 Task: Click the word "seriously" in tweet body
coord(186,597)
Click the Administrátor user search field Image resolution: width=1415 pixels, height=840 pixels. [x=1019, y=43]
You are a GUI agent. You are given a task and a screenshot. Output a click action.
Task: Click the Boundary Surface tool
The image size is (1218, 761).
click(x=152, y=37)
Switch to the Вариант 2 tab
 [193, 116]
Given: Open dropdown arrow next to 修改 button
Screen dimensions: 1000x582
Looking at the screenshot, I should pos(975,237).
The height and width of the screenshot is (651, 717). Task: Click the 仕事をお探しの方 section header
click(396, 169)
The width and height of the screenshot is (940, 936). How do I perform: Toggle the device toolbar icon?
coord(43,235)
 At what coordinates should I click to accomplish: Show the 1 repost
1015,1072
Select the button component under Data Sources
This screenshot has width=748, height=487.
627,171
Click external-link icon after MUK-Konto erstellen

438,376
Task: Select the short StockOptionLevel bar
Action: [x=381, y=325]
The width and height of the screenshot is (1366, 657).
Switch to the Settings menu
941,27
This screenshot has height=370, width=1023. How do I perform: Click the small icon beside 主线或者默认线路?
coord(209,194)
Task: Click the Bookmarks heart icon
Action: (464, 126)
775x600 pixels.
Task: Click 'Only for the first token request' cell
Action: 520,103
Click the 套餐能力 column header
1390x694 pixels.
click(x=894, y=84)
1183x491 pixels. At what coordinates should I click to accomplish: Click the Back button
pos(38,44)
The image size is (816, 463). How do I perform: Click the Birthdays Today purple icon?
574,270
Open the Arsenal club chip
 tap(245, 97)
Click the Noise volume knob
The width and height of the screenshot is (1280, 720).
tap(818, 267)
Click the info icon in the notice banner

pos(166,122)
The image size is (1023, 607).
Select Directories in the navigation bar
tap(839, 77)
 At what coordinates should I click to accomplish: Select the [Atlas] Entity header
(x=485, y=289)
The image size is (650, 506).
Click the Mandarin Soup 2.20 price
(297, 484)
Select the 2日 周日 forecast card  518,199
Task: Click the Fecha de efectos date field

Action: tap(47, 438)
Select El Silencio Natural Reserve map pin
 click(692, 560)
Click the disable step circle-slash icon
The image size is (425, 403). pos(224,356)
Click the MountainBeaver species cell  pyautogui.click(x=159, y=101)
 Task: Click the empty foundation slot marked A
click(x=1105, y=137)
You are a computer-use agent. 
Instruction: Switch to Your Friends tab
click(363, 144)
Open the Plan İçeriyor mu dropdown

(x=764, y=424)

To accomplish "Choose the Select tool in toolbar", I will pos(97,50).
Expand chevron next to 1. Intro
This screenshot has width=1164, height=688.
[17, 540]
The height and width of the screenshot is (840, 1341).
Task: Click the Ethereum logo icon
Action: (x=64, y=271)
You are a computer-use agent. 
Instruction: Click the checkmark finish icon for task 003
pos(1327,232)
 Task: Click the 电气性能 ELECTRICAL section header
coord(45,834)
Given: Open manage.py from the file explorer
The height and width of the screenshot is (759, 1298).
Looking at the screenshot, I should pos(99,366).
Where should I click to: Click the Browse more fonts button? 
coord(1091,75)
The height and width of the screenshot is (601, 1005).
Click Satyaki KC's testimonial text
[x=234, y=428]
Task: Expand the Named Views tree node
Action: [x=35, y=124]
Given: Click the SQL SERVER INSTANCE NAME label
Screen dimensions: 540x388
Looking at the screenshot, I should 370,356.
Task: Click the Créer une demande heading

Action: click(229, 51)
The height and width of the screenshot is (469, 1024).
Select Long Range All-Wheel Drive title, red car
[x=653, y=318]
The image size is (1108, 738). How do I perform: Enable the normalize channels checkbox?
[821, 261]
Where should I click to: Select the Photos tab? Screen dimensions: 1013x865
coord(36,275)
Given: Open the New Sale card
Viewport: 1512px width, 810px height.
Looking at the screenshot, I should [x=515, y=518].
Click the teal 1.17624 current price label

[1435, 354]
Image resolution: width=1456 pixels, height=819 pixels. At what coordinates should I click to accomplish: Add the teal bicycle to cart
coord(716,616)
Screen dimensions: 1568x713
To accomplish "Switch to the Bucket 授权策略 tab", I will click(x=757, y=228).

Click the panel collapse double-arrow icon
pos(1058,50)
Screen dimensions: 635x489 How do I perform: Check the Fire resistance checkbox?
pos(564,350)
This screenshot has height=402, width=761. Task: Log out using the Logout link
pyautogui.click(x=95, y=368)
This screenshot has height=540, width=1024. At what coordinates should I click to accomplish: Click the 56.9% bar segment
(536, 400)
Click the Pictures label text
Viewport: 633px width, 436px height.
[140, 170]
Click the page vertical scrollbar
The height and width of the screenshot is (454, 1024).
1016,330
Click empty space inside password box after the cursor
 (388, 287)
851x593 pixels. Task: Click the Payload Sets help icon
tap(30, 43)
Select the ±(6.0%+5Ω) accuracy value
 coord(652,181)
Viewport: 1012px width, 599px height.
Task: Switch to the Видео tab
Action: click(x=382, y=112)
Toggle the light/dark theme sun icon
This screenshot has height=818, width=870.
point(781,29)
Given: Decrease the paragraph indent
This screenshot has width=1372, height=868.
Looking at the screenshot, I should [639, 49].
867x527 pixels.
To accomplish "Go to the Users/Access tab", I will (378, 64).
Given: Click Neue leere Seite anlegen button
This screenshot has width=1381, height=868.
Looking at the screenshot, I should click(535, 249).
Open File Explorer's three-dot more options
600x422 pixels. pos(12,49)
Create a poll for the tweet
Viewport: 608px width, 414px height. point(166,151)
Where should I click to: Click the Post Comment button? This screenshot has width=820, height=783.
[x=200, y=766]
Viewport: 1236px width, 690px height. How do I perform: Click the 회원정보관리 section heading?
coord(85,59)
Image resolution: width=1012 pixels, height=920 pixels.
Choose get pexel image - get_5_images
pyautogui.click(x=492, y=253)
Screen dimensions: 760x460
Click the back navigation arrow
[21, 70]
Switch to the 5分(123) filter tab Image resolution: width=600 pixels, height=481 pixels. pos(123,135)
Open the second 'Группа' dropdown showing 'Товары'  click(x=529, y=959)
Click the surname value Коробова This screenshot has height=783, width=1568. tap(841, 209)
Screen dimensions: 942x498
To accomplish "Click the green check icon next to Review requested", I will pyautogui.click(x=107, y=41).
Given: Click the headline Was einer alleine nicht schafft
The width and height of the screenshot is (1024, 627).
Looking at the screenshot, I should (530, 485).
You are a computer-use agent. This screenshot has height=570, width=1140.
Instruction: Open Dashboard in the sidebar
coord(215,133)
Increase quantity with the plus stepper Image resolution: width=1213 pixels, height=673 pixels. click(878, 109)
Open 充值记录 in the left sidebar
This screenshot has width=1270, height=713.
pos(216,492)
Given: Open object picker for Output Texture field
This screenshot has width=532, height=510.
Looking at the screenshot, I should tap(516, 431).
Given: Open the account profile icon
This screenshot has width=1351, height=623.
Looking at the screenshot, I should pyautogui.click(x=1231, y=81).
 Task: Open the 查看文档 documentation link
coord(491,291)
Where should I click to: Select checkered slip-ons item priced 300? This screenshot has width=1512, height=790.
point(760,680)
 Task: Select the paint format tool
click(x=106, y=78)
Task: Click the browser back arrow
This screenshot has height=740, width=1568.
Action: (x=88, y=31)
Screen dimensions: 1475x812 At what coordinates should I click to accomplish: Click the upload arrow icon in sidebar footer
◇ ◇ ◇ ◇ ◇
● What the task requires
Every line above with the word "Output" is to be copied out.

● Response area
You are a GUI agent. You are given a task and a screenshot. Output a click action.
Given: Open object picker for Output Texture field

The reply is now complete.